Introduction:
This report aims to present the modified version of Voyager, an embodied lifelong learning agent in Minecraft, which incorporates the use of localized LLM called the Guanaco models. Voyager represents a significant advancement in the field of artificial intelligence, as it demonstrates the potential for autonomous exploration, skill acquisition, and novel discoveries without human intervention. By integrating the capabilities of Guanaco models, we aim to enhance the performance and efficiency of Voyager, thereby improving its lifelong learning capabilities.
Function of Voyager:
Voyager comprises three fundamental components that enable its embodied lifelong learning abilities. Firstly, it employs an automatic curriculum that maximizes exploration, allowing the agent to discover and interact with various aspects of the Minecraft world. This exploration serves as the foundation for skill acquisition and knowledge accumulation.
Secondly, Voyager maintains an ever-growing skill library, which consists of executable code that encapsulates complex behaviors. These skills are stored and retrieved as needed, enabling the agent to perform a wide range of tasks within the Minecraft environment. The skill library plays a crucial role in facilitating the agent’s ability to rapidly compound its abilities and alleviate catastrophic forgetting, as it allows for the retention and reuse of previously acquired knowledge.
Lastly, Voyager incorporates an iterative prompting mechanism that leverages environment feedback, execution errors, and self-verification to improve its programming and decision-making processes. This mechanism enables the agent to iteratively refine its skills, adapt to new challenges, and optimize its performance over time. By incorporating these components, Voyager demonstrates exceptional proficiency in playing Minecraft, achieving superior results compared to prior state-of-the-art approaches.
Role of Guanaco Models in Enhancing Voyager:
The introduction of Guanaco models into the modified version of Voyager brings several advantages and improvements to the overall system. Guanaco models are localized LLMs that have been obtained through 4-bit QLoRA tuning on the OASST1 dataset. These models have demonstrated competitive performance with commercial chatbot systems on the Vicuna and OpenAssistant benchmarks, as evaluated by both human and GPT-4 raters.
By utilizing Guanaco models, Voyager can leverage the capabilities of high-quality chatbot systems while operating in a localized and cost-effective manner. This allows for cheap and local experimentation, enabling researchers to conduct in-depth investigations and customize the chatbot system to suit specific research requirements.
Moreover, Guanaco models offer a replicable and efficient training procedure that can be extended to new use cases. The training scripts for Guanaco models are available in the QLoRA repository, providing a foundation for researchers to build upon and adapt the models for different applications.

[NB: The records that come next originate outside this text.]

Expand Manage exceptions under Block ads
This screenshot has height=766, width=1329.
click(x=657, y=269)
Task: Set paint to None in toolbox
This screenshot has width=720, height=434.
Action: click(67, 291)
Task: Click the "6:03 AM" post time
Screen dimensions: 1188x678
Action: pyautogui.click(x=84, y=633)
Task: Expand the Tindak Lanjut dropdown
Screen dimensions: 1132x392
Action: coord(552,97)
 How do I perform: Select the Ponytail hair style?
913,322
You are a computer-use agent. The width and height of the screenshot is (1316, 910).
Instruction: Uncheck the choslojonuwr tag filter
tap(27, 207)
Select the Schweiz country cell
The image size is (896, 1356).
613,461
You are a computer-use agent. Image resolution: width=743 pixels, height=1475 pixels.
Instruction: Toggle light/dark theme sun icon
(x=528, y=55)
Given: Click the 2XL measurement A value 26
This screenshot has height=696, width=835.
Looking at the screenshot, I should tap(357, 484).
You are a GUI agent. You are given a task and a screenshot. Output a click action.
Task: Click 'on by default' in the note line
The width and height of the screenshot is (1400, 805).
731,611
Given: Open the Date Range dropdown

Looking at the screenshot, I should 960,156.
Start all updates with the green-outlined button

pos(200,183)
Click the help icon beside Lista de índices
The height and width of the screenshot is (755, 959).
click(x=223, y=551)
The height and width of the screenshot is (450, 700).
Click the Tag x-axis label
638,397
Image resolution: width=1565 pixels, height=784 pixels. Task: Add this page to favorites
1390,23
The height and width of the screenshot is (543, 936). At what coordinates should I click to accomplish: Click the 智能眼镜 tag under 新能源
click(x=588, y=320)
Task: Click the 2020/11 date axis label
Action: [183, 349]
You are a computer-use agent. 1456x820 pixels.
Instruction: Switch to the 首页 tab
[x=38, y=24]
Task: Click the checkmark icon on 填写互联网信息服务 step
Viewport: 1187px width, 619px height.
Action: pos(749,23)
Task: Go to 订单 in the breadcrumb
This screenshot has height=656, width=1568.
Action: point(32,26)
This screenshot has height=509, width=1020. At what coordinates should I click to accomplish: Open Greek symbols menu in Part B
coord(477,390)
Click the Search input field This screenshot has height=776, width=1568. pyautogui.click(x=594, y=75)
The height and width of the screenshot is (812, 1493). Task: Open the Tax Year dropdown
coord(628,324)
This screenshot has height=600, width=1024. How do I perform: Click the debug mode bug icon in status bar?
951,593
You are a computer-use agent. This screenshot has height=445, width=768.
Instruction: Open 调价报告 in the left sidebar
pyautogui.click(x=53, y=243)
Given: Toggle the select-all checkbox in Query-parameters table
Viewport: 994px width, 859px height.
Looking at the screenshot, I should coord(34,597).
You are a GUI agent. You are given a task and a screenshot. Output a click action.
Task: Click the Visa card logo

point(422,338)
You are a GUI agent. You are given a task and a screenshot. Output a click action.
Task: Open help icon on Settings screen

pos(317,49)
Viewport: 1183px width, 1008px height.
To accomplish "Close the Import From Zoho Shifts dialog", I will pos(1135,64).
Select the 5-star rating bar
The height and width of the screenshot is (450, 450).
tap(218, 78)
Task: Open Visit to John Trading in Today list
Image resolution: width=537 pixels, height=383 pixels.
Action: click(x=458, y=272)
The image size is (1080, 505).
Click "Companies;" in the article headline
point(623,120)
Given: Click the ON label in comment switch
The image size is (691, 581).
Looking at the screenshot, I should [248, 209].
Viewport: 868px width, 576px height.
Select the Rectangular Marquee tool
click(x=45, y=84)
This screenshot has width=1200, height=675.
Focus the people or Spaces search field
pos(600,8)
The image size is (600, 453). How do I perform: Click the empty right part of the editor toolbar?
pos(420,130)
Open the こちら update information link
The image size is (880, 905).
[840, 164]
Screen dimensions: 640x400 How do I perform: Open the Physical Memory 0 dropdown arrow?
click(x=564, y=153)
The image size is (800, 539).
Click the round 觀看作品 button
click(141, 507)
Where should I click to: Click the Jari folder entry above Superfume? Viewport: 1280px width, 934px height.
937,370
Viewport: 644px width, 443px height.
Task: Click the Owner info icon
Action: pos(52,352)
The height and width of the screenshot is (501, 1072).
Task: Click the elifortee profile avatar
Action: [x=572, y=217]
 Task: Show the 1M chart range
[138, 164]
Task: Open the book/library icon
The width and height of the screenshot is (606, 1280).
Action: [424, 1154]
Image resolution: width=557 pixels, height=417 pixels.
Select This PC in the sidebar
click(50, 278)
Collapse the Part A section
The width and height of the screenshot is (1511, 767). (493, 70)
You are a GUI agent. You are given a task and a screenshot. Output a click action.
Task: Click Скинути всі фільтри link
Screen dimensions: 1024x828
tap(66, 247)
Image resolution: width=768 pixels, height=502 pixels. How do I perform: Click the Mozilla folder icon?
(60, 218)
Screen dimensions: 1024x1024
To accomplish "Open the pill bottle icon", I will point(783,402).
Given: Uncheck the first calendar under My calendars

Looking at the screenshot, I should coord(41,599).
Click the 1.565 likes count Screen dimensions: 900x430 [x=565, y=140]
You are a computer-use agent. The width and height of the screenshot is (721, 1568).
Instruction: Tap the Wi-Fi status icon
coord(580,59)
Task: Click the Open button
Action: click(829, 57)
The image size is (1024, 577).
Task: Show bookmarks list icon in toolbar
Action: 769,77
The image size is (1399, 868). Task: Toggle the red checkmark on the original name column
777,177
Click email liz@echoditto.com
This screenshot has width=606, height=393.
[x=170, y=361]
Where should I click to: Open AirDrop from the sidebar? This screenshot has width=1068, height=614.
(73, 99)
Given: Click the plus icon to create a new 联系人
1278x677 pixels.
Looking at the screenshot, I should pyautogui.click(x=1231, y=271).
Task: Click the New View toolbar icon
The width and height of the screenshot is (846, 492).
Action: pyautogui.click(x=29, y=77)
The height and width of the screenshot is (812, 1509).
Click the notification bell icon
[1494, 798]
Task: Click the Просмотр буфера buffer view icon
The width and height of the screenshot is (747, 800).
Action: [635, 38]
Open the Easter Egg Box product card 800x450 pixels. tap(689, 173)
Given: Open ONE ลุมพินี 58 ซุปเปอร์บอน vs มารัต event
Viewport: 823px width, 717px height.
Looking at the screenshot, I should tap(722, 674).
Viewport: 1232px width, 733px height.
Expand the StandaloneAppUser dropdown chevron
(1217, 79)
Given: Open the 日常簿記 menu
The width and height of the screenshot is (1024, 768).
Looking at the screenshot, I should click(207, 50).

This scalability and extensibility contribute to the versatility of Voyager and facilitate its integration into various research domains.
Additionally, Guanaco models have been rigorously compared to 16-bit methods, including both full-finetuning and LoRA approaches, demonstrating the effectiveness of 4-bit QLoRA finetuning. This comparison highlights the efficiency and competitiveness of Guanaco models in terms of their performance and resource requirements. The lightweight checkpoints of Guanaco models, which only contain adapter weights, further contribute to the efficiency and practicality of integrating these models into Voyager.
Conclusion:
The integration of Guanaco models into the modified version of Voyager represents a significant advancement in the field of embodied lifelong learning agents. Through the utilization of Guanaco models, Voyager benefits from the competitive performance of high-quality chatbot systems while enabling cost-effective and localized experimentation. The enhanced capabilities of Voyager, coupled with the efficiency and scalability of Guanaco models, open up new avenues for research and development in the field of lifelong learning agents and their applications.